Calumet Specialty Products and MDU Resources Group marked the completion of their Dakota Prairie diesel fuels refinery this week, noting that its output includes about 6,000 barrels per day of residual tower bottoms that may be used as feedstock for base oil.

The partnership completed its first commercial production run on May 4 from the Dickinson, N.D., refinery, which is the country’s first greenfield fuels refinery since 1976.

The joint venture between Calumet and MDU Resources Group has capacity to process 20,000 b/d of Bakken crude oil and produce up to 7,000 b/d of diesel fuel oil, according to a recent MDU press release. MDU noted in the statement that the plant will also produce naphtha and up to 6,000 b/d of atmospheric tower bottoms, which it said can be used as a feedstock for base oils.

Indianapolis, Ind.-based Calumet declined to comment in response to Lube Report’s inquiries regarding how it will use the tower bottoms.
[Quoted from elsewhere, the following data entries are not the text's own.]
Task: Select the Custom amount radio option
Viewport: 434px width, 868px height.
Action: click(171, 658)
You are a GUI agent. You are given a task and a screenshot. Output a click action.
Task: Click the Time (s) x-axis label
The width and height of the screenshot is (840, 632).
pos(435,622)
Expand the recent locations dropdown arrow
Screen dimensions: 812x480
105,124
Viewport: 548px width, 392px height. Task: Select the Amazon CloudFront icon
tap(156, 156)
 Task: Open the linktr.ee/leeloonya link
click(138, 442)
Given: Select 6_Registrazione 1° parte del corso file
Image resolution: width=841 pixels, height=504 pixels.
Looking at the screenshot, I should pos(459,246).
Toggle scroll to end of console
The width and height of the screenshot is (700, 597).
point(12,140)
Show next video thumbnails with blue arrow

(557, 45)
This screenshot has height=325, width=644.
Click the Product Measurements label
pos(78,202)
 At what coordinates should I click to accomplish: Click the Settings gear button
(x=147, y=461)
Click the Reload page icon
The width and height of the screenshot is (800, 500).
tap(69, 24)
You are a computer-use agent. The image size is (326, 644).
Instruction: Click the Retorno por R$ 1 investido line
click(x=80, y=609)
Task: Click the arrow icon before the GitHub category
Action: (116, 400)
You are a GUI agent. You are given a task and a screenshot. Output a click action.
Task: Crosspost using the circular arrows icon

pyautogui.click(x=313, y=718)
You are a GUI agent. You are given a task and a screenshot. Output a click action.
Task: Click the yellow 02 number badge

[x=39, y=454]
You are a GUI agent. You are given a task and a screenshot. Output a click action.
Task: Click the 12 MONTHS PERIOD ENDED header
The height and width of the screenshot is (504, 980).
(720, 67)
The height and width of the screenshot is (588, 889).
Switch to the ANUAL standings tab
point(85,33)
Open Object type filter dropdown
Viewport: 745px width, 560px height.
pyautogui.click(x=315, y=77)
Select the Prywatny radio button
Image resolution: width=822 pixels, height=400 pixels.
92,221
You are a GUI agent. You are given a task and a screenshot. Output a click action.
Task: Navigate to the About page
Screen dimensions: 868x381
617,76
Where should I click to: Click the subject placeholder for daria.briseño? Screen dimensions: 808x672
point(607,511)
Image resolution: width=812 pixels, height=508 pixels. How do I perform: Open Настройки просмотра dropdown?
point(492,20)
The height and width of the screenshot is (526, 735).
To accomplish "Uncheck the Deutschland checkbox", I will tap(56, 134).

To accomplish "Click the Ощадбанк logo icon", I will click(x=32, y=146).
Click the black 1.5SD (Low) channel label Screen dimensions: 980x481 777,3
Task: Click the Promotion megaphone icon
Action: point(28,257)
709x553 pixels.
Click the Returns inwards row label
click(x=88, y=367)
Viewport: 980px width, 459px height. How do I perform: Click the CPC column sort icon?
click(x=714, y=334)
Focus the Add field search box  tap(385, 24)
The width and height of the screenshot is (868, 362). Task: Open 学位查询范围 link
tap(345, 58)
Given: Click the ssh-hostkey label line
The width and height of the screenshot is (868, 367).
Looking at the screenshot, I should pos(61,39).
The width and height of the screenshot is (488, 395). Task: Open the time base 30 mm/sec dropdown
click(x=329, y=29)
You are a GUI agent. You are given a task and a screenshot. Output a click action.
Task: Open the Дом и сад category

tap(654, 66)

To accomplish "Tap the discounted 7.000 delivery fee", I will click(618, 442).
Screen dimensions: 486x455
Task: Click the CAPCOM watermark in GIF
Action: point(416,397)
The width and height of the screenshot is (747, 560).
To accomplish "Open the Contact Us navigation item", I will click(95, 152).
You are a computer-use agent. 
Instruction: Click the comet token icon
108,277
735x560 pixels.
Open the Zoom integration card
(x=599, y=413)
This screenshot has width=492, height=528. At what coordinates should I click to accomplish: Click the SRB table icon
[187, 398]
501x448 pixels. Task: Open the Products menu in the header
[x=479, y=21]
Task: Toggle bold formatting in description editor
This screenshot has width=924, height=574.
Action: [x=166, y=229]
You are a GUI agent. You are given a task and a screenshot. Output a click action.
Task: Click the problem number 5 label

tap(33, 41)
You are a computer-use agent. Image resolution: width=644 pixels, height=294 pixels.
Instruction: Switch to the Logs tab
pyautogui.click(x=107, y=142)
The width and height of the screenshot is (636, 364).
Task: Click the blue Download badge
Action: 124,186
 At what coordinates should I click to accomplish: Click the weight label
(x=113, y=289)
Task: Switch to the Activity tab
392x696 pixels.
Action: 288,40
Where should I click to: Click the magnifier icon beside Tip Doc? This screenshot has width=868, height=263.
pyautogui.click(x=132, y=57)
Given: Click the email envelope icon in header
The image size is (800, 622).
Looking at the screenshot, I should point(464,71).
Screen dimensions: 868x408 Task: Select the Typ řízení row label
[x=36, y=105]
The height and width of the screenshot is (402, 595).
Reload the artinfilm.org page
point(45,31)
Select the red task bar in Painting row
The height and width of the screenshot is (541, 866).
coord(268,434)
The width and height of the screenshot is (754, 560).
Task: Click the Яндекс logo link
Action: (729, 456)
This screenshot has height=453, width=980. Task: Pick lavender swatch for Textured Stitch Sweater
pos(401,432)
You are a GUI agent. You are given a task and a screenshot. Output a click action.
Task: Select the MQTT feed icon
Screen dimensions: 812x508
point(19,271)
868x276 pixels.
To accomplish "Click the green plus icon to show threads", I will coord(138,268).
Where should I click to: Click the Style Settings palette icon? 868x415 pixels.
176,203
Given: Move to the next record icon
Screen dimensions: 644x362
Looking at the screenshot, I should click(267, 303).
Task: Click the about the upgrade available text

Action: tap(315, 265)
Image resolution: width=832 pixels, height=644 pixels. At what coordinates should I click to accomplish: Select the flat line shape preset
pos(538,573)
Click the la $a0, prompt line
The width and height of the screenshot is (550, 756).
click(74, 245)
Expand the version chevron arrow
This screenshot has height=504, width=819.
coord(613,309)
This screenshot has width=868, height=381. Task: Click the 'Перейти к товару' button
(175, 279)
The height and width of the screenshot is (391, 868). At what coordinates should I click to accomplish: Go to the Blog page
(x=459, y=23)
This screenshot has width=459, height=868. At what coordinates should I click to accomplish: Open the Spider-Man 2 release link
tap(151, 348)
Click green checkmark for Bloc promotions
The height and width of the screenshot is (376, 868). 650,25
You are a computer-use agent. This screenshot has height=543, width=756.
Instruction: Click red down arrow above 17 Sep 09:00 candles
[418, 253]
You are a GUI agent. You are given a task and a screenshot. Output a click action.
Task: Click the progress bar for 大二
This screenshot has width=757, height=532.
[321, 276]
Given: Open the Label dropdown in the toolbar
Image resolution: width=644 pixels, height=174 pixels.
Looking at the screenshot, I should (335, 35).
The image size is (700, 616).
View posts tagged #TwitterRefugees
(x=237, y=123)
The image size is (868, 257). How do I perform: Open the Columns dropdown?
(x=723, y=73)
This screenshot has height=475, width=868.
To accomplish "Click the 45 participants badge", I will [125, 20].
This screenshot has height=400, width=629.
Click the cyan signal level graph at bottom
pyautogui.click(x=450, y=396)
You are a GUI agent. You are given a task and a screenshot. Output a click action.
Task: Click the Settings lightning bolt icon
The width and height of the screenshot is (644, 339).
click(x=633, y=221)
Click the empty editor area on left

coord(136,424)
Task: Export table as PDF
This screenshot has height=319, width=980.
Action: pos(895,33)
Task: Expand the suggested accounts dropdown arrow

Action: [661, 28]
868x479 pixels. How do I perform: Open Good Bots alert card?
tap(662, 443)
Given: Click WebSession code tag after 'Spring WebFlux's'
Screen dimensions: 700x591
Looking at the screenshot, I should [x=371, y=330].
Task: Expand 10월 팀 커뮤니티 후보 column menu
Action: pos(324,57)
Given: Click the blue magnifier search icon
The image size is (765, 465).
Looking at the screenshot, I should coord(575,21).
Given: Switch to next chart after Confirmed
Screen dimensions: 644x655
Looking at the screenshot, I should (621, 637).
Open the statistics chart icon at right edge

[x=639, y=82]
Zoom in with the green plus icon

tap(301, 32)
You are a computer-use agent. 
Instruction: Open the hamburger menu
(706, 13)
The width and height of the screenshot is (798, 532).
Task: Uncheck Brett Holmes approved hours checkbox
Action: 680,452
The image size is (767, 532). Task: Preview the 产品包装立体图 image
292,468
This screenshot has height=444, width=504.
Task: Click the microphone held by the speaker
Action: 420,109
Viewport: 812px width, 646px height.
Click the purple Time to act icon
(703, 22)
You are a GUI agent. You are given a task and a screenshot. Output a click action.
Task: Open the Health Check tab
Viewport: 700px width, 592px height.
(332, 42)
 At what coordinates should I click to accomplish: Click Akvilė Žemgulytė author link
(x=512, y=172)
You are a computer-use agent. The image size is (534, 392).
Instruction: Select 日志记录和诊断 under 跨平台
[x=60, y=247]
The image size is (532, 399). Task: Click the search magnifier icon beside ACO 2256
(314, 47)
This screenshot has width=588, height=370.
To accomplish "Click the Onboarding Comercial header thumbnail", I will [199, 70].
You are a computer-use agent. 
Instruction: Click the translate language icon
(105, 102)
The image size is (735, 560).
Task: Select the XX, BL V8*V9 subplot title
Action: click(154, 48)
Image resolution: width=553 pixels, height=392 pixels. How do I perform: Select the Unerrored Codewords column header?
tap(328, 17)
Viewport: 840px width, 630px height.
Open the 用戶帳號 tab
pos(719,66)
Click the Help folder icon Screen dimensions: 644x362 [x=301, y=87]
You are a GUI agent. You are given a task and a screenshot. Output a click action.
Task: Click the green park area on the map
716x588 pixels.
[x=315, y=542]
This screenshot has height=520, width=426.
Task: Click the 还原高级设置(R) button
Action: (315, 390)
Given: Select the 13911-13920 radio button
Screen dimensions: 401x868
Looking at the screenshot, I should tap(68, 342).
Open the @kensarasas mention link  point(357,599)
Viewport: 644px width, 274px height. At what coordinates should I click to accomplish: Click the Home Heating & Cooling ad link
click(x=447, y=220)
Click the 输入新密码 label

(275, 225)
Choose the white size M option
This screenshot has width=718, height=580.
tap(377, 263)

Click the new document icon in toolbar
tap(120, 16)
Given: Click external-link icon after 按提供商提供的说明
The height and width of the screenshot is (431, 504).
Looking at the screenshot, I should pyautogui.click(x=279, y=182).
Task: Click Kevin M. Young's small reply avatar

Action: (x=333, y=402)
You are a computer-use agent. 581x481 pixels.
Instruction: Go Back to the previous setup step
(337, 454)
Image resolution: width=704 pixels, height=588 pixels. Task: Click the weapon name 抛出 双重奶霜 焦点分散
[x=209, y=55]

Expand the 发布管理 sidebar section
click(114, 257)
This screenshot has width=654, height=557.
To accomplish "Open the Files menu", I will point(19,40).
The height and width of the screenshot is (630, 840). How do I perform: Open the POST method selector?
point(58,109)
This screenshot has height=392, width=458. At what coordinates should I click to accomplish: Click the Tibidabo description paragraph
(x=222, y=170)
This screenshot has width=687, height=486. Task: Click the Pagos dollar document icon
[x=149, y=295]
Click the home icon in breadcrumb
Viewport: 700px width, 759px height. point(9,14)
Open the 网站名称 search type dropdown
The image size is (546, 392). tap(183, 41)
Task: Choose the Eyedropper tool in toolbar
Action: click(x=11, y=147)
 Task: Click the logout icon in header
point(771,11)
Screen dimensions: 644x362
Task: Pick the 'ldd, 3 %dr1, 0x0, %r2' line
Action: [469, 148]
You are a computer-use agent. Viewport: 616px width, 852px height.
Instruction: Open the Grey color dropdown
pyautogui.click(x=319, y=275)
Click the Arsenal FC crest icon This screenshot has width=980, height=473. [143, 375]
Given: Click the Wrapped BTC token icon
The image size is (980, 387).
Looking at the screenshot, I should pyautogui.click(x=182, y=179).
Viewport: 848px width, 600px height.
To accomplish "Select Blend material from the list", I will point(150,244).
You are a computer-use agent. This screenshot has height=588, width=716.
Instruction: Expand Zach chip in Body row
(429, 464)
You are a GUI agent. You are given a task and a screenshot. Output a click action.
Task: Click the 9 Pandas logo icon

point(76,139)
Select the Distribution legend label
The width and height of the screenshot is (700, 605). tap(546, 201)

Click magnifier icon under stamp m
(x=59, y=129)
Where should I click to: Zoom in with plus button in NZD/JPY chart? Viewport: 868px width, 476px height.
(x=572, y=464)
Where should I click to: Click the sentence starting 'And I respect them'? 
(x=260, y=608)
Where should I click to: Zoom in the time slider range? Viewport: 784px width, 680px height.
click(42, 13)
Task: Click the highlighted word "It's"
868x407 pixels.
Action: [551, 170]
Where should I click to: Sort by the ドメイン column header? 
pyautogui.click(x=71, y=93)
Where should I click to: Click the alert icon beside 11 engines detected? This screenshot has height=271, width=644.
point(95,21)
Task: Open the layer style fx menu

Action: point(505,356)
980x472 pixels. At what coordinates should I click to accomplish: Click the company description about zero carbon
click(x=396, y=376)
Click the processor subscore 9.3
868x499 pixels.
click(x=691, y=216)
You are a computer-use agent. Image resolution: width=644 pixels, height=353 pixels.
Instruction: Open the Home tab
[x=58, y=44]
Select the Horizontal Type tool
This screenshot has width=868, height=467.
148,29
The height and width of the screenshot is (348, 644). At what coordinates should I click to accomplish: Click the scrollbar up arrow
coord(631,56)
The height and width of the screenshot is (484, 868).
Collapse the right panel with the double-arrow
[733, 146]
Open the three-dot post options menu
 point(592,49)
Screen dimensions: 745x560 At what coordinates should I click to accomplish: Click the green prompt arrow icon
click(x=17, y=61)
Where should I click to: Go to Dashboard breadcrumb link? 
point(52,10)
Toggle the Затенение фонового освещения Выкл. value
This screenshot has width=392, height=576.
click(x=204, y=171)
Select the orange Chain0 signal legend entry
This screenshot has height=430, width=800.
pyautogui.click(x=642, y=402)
Industry consultant Amy Claxton of My Energy told Lube Report that Calumet could sell the Dakota Prairie residuals on the open market as feedstock for fluidized catalytic crackers, or it could feed it into one of its other fuels or base oils refineries.

She noted that it is possible that such atmospheric residuals could be used as feedstock for API Group I or II base oils. Calumet has a 6,900 b/d naphthenic base oil plant in Princeton, La., and a Shreveport refinery that produces 4,000 b/d of Group I and 4,000 b/d of Group II.

Stephen B. Ames, managing director of SBA Consulting, said the atmospheric tower bottoms could also be vacuum distilled to produce vacuum gas oil. Ames pointed out in in addition to the VGO from the atmospheric residue, the refinery will also produce some vacuum residue that can be further processed in a propane deasphalting unit (PDA) to produce deasphalted oil, the precursor for bright stock.

Ames told Lube Report that the primary purpose for a refinery that processes Bakken crude oil is to produce diesel. Because the Dakota Prairie refinery is focused on diesel production and doesn’t have a vacuum distillation unit or any other type of bottoms conversion unit, Calumet will need to move the product to another location for it to be upgraded into base oils, gasoline or low-sulfur distillate fuels.

If the residuals are used for base oil production, it will likely be for Group I base oils, both consultants concurred.

“Group II plants are mainly large integrated operations on the Gulf Coast and would not want or need the small volume of Bakken atmospheric residuals,” Ames said.